* _SELECTED TEXT_:
┄┄┄┄┄┄┄┄┄┄
AI Agent Readiness Expert & Founder

In 2017, Google built Puppeteer to automate Chrome. In 2020, the two lead developers left Google, joined Microsoft, and built Playwright. Same idea, but cross-browser from day one. By April 2025, Playwright had overtaken Cypress in npm downloads. Just another testing tool winning the framework wars. Or so it seemed.

Then in March 2025, Microsoft released Playwright MCP, an MCP server that lets AI agents control a browser using the same API you write tests with. Within a year: 25,000+ GitHub stars, built into Claude Code, Cursor, VS Code, and GitHub Copilot. The testing tool quietly became the standard interface between AI agents and the web.

Why? Because with data-testid you're testing whether your own label still matches. With getByRole you're testing whether your UI actually works, for users, for screen readers, and now for AI agents. Three birds, one selector. And your tests are just as stable.
┄┄┄┄┄┄┄┄┄┄
* _PROBLEM_: Name every product that the text about Playwright says Playwright MCP was built into. The records that follow come from a separate source, not from the text about Playwright.

* _DATA UNDER STUDY_:
┄┄┄┄┄┄┄┄┄┄
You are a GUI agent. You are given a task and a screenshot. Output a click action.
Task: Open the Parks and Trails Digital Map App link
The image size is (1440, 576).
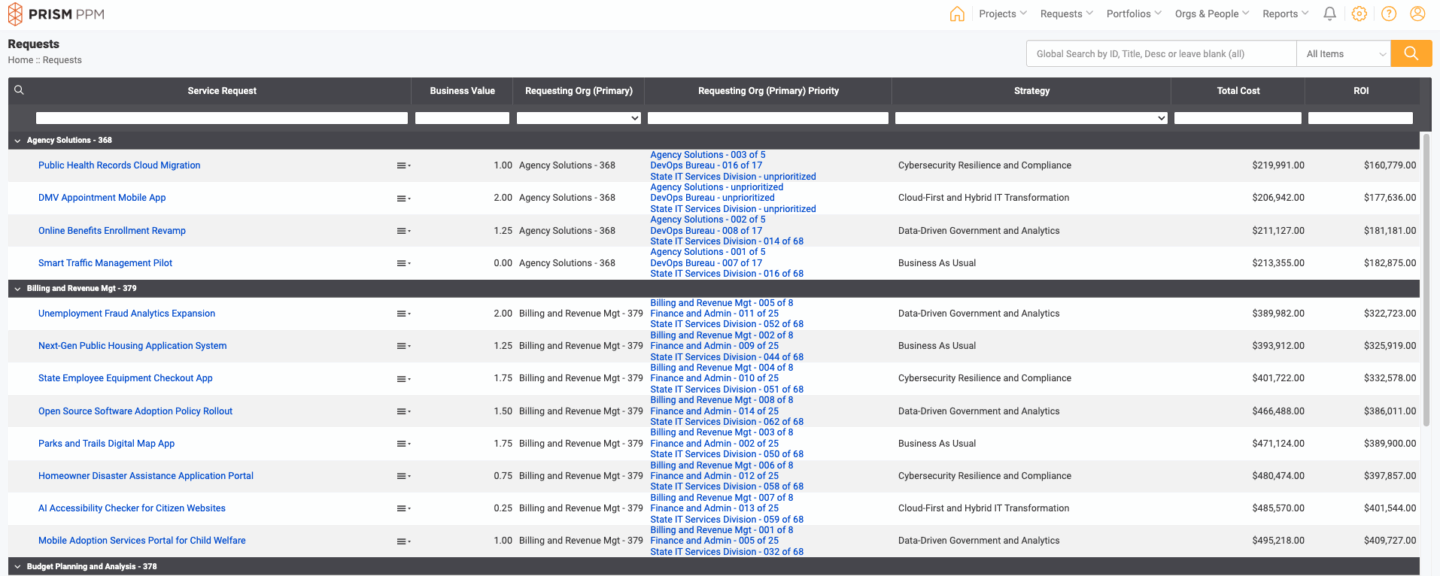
┄┄┄┄┄┄┄┄┄┄
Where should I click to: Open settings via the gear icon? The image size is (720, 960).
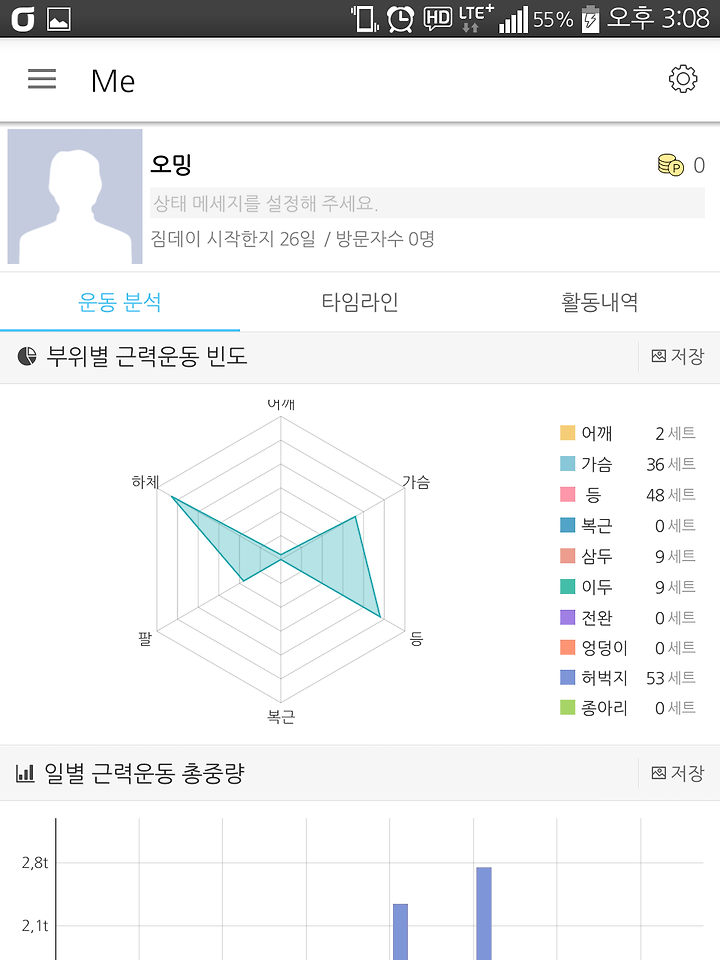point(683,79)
┄┄┄┄┄┄┄┄┄┄
* _EXERCISE RESULT_: Claude Code, Cursor, VS Code, and GitHub Copilot.